Untitled

---
title: "One-way Analysis of Variance"
author: "Data Analysis in Sociology"
date: "3/24-25/2022"
output:
  pdf_document: default
  html_document: default
---

```{r setup, include=FALSE}
knitr::opts_chunk$set(echo = TRUE, warning = FALSE, message = FALSE)
```

## Problem 1

Is the level of alcohol sales the same across the Federal Districts of Russia?
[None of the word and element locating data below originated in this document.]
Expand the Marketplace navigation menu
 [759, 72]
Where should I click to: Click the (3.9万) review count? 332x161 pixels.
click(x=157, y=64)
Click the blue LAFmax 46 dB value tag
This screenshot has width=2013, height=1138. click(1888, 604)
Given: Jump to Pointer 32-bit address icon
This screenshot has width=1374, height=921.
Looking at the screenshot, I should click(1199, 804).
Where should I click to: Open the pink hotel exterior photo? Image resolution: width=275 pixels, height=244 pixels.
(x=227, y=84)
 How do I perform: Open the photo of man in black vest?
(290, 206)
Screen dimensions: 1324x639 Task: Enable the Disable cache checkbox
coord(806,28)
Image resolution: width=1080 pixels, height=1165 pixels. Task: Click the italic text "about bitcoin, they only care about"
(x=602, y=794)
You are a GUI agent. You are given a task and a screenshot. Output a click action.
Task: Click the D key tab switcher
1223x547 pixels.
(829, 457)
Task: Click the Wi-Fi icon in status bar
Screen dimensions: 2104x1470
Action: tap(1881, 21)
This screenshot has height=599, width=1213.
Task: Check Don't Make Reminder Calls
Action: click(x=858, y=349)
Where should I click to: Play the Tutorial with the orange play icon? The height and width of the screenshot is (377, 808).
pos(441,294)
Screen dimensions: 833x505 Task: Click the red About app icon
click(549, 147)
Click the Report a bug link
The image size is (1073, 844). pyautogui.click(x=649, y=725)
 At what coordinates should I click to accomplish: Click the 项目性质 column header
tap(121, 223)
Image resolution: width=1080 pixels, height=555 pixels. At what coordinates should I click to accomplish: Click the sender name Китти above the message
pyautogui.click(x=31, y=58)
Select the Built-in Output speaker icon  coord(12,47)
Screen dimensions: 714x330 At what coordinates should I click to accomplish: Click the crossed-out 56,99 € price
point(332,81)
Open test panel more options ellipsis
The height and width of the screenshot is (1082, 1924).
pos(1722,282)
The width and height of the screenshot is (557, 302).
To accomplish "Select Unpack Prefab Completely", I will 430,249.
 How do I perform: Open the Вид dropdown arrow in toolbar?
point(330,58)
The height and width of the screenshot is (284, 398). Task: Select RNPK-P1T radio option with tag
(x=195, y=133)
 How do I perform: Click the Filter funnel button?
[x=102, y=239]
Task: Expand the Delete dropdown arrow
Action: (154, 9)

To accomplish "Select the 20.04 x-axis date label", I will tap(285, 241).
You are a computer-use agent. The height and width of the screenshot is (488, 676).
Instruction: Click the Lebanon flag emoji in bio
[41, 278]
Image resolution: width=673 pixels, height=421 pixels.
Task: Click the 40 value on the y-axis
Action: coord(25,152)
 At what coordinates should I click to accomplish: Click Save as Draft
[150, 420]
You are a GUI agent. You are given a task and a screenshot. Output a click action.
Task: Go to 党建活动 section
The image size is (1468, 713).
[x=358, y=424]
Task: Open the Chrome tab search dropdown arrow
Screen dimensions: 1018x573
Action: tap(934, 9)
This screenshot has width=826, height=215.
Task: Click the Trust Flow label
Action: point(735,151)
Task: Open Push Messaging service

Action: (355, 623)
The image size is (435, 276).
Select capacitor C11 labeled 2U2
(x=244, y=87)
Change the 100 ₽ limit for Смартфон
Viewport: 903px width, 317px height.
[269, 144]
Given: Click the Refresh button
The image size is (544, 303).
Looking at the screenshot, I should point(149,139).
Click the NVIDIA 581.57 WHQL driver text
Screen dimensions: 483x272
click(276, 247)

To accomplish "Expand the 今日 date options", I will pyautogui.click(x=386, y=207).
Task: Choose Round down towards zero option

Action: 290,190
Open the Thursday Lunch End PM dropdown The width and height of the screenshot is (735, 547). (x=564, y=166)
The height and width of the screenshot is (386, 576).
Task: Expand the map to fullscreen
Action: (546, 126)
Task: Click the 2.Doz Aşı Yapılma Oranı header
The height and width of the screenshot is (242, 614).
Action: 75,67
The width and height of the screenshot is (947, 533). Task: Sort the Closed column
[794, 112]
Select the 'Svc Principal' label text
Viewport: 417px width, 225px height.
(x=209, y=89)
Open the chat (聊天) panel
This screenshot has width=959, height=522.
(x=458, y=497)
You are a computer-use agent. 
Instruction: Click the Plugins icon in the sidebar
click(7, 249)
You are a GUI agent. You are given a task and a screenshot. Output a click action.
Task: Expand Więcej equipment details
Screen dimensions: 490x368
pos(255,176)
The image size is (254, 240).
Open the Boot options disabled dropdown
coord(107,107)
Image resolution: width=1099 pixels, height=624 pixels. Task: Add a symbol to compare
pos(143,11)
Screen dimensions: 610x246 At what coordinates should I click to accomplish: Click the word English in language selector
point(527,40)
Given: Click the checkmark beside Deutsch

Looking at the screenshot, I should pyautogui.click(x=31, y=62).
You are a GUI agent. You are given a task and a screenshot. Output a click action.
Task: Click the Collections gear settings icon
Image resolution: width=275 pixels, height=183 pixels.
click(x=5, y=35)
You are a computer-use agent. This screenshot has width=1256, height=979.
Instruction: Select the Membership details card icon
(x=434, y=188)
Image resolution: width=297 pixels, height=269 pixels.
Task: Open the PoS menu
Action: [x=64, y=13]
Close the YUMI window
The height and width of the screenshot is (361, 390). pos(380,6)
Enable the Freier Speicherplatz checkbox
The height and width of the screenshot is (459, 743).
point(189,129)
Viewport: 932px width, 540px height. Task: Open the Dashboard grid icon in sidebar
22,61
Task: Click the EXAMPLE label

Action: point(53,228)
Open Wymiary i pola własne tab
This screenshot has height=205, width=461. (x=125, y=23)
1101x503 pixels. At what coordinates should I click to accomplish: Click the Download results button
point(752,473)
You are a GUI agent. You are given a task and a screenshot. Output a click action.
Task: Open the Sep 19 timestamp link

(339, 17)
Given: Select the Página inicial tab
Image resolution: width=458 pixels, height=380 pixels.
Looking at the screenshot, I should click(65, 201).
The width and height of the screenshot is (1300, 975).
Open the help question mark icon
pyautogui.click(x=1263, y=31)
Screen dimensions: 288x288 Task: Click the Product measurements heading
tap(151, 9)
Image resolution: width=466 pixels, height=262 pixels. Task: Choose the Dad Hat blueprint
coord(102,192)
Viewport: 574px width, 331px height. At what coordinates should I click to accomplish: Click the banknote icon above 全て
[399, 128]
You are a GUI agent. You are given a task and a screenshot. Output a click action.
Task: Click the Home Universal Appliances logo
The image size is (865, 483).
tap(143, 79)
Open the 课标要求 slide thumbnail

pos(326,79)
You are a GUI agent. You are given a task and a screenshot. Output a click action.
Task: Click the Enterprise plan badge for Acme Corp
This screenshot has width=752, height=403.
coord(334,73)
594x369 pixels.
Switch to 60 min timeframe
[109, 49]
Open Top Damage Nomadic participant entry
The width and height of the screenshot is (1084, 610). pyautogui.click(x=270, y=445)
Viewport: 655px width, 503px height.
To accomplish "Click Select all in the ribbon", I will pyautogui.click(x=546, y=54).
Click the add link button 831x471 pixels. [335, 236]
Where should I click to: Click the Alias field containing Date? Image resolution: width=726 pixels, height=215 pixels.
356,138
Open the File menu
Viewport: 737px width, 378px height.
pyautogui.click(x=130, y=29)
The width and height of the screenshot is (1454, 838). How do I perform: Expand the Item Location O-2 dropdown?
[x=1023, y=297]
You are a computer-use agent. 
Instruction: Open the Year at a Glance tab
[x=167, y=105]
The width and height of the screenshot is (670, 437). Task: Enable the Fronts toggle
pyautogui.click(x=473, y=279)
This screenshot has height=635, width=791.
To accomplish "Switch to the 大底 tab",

The data come from <https://rosstat.gov.ru/> and <https://www.kaggle.com/dwdkills/alcohol-consumption-in-russia>

Data file: `alcohol_districts.csv`

Create an index showing the average sales of all the types of alcohol per region. Use `rowMeans()` to calculate the mean across several columns.

```{r}
library(dplyr)

alcohol_districts$index = rowMeans(alcohol_districts[c("wine", "beer", "vodka", "champagne", "brandy")])

```

Now try a new way of visualising pairwise comparisons. Read the example for the `ggbetweenstats()` function here and adapt the non-parametric test used in this example: <https://indrajeetpatil.github.io/ggstatsplot/articles/web_only/ggbetweenstats.html>.

```{r}
install.packages("ggstatsplot")
library(ggstatsplot)


ggbetweenstats(
  data = alc,
  x = district,
  y = index,
  type = "nonparametric",
  plot.type = "box"
  )
```

2016
```{r}
alc <- alcohol_districts %>%
  subset(year == 2016)


```


```{r}
install.packages("car")
library(car)

leveneTest(alc$index  ~ alc$district)
```

```{r}
library(ggplot2)

ggplot(alc, aes(district, index)) + geom_boxplot()
```
```{r}
aov_out <- aov(alc$index ~ alc$district)

plot(density(residuals(aov_out)))
```
```{r}
kruskal.test(alc$index ~ alc$district)

```
```{r}
install.packages("dunn.test")
library(dunn.test)

dunn.test(alc$index, alc$district, method="Holm")
```
```{r}
install.packages("rstatix")
library(rstatix)

kruskal_effsize(alc, index ~ district)
```

## Problem 2

For tasks 2-3, use the file `so2.csv` from the data folder. The data set contains the result of a survey of software developers using the StackOverflow website.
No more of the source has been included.